In an effort to raise revenue by Sh1.254 trillion budget for the 2021/22 financial year, the government last month amended the Electronic and Postal Communication Act (CAP 306) by imposing a levy of between Sh10 and Sh10,000 on mobile money transactions, depending on the amount sent and withdrawn. A calculation of the charges indicates that, for example, sending Sh1 million to someone and withdrawing same at destination costs Sh31,000 in the current and new charges in total. Tanzanians believe the amount being deducted was just too high for them to carry and that it was going against the country’s financial inclusion agenda. In reaction to the public outcry, the Finance and Planning minister, Dr Mwigulu Nchemba, said recently that President Samia Suluhu Hassan has directed her lieutenants to review the levy. And, last week, Treasury permanent secretary Emmanuel Tutuba told The Citizen that working on directives from the Prime Minister, Mr Kassim Majaliwa, the government has formed a team of experts that will review the mobile money levy and come up with recommendations on July 29 this year.
The Treasury permanent secretary Emmanuel Tutuba told The Citizen yesterday that the team will look into the implications of the levy which had been roundly criticised since its became effective on July 15.
In response to the decision, Tanzania Mobile Network Operators Association (Tamnoa) said in a statement yesterday that the decision will build investors’ confidence and attract new projects in the telecoms industry.
Tamnoa chairman Hisham Hendi said since the levy became effective, mobile money transactions have gone down by 45 percent. This, he said, has adversely affected the telecom firms’ revenues and their overall contribution to government taxes. “We sincerely appreciate what the government has done so far, and we particularly salute President Hassan and the government for responding to the public outcry,” said Mr Hendi, who doubles as chief executive officer for Vodacom Tanzania. He said millions of customers, especially those in rural areas, had almost stopped using their services due to rising costs. The team, formed to review the levy, will consult with telecommunication companies as well as the Bank of Tanzania (BoT).
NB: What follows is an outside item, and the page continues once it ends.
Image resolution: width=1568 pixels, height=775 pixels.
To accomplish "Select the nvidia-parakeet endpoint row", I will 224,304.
The team comprises experts from the BoT, Tanzania Communications Regulatory Authority, ministry of Finance and Planning and the Communications Technology ministry.
Mr Hendi was optimistic of the findings of the team to enable the government achieve its goal of raising more taxes to finance various development projects.
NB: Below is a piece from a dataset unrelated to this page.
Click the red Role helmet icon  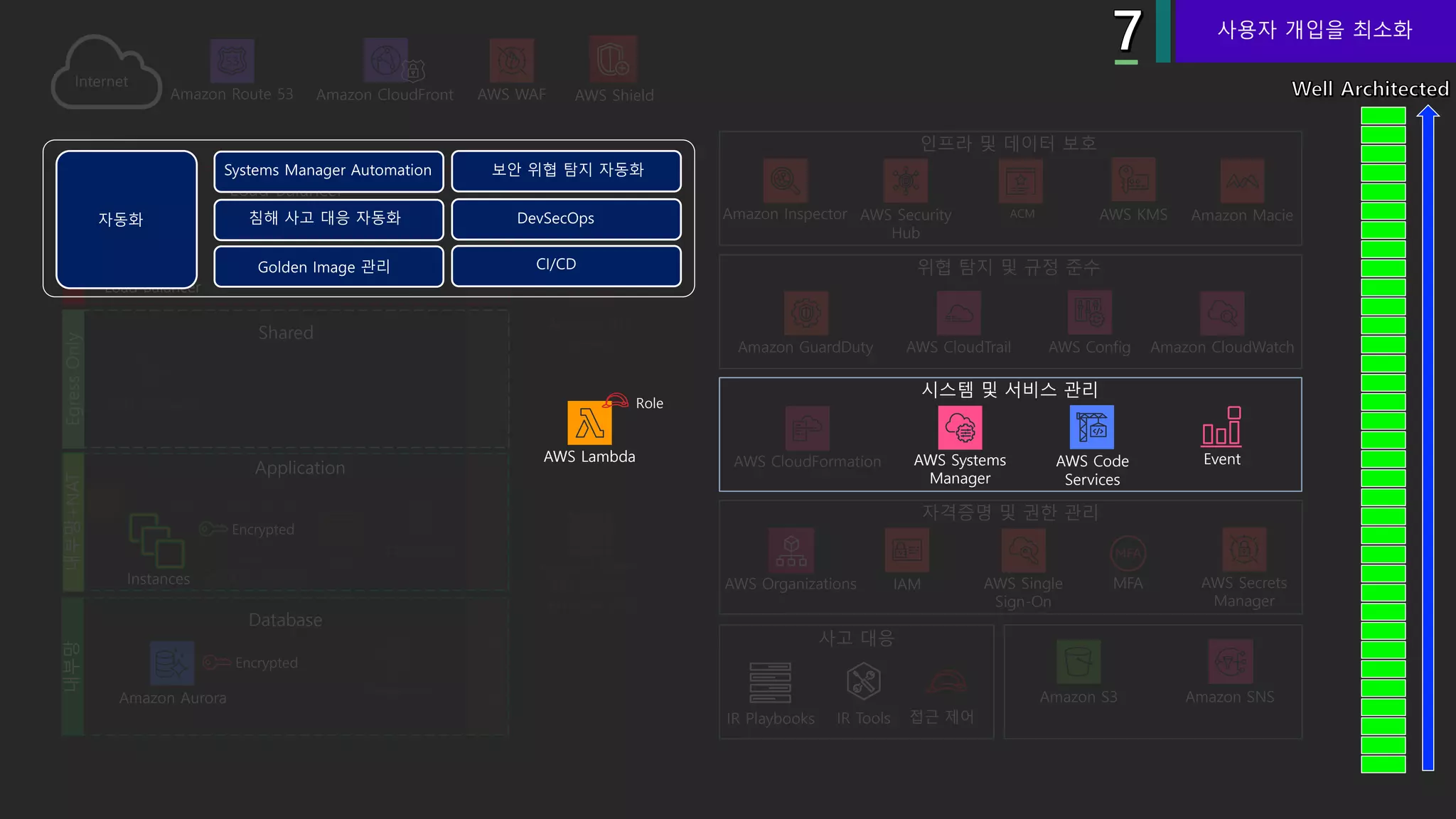click(x=616, y=401)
but also to ensure mobile network operators also survive in the tough market.
He said the country has of late experienced an economic boom in Africa, thanks to huge investments in the mobile phone sector which in turn has contributed in pushing forward the social and economic value.
According to the latest research findings by the Global System for Mobile Communications (GSMA) released in March, affordable mobile sector-specific taxes could improve digital inclusion and boost agriculture and health.
The public have largely criticised the new taxes for being too high for ordinary citizens to afford.